Photo Caption: Hemoglobin analysis in DHS surveys in carried out with a portable HemoCue analyzer
This post is part of a series commemorating 30 years of The DHS Program.
By Fred Arnold
Historically, India has suffered through devastating periods of famine, but due to the Green Revolution, improved food storage and distribution, and other factors, famine has been all but eradicated in the country. However, malnutrition continues to threaten the health of India’s population.

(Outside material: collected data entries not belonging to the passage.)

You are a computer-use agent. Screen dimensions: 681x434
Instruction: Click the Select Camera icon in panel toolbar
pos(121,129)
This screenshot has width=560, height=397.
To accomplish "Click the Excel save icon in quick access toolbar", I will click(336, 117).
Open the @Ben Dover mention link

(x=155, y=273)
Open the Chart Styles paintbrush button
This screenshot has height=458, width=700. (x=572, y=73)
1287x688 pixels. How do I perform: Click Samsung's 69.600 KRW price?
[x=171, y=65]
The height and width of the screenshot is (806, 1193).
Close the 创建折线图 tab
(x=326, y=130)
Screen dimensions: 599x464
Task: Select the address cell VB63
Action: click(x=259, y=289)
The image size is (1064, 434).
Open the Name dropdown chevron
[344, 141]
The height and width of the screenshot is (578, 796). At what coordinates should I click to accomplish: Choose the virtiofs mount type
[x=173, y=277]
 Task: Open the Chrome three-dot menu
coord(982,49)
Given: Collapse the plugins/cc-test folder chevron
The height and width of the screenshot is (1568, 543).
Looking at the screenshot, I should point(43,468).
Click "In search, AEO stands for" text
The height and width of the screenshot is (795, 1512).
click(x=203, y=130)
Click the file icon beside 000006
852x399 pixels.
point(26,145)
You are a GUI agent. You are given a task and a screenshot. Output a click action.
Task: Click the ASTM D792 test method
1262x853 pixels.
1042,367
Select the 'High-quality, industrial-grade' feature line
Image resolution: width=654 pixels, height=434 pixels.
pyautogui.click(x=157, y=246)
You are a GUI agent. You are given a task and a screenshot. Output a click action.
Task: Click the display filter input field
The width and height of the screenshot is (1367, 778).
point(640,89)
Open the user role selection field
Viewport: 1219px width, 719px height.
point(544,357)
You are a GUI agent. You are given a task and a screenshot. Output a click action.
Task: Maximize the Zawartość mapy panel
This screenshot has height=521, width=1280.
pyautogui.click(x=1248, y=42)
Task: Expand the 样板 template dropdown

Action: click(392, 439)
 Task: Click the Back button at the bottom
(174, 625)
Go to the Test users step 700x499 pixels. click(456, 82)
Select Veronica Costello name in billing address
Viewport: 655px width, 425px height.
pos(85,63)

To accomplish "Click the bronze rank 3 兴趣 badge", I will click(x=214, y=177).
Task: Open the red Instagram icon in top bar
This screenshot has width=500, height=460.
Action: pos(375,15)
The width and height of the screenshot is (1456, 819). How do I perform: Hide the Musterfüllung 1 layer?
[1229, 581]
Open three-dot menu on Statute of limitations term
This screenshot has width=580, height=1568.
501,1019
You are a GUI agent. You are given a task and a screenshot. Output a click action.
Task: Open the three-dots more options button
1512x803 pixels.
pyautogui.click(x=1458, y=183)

The National Family Health Surveys (as DHS surveys are known in India) have been documenting the nutrition situation in India since 1992 (by measuring the height, weight, and anemia status of children and adults, and by assessing infant and young child feeding practices). These surveys have brought to the nation’s consciousness the excessively high levels of stunting, wasting, underweight, and anemia that young children in India continue to suffer from. The most recent NFHS survey (NFHS-3) found that nearly half of children under five are stunted, 43% are underweight, 20% are wasted, and 7 out of every 10 children are anemic. Stunting among children was as high as 60% in the lowest wealth quintile, but was still considerable (25%) even in the highest wealth quintile. These findings were widely reported in the media, were agonized over by international organizations and NGOs, and were prominently discussed at the highest levels of government. In two national addresses, Prime Minister Manmohan Singh revealed that he had seen the results of the National Family Health Survey, and he declared the poor nutrition of India’s children to be “a national shame.” He immediately responded by writing a letter to the Chief Ministers of every state in the country, ordering them to take up the fight against malnutrition “on a war footing” and to report back to him every quarter on the progress that had been made.
Based on the NFHS-3 findings, that same year I wrote a paper on the nutrition landscape in India, which was published in Demography India and presented as the keynote speech at the Annual Meeting of the Indian Association for the Study of Population. That reached yet another important constituency that joined the national dialogue on nutrition.
Another aspect of nutrition that was documented in that paper was the emerging dual burden of simultaneous undernutrition and overnutrition among Indian adults. About one-third of women and men were abnormally thin and about 1 in 8 were overweight or obese, meaning that only about half of adults had a normal nutritional status. The figures are even more alarming in certain segments of the population. Thirty to forty percent of women were overweight or obese in some of India’s largest cities, and even in urban slums, 20-30% of women fell in that category.
Since NFHS-3, there have been encouraging signs of improvements in nutrition in some places, but discouraging signs of stagnation or deterioration in others. The results of the NFHS-4 survey, which is just about to go into the field, are eagerly awaited to provide more definitive information on the current nutrition situation. And when the next chapter in India’s nutrition history is written, NFHS will be there to monitor trends and provide vital information to guide informed policymaking and program planning.
Fred Arnold, Technical Deputy Director—Dr. Arnold is responsible for setting the overall technical direction for The DHS Program and coordinating the design of DHS questionnaires. He has coordinated technical assistance to four large-scale National Family Health Surveys in India, which have included interviews with more than one million women and men, working with more than 40 organizations (government ministries, funding agencies, international organizations, and implementing agencies) in the conduct of the surveys. He has been involved in the design and implementation of surveys in 15 additional countries. Dr. Arnold has a Ph.D. in economics/demography from the University of Michigan. He has authored more than 150 publications in areas such as malaria; HIV; maternal, newborn and child health; nutrition; son preference; international migration; and the value of children.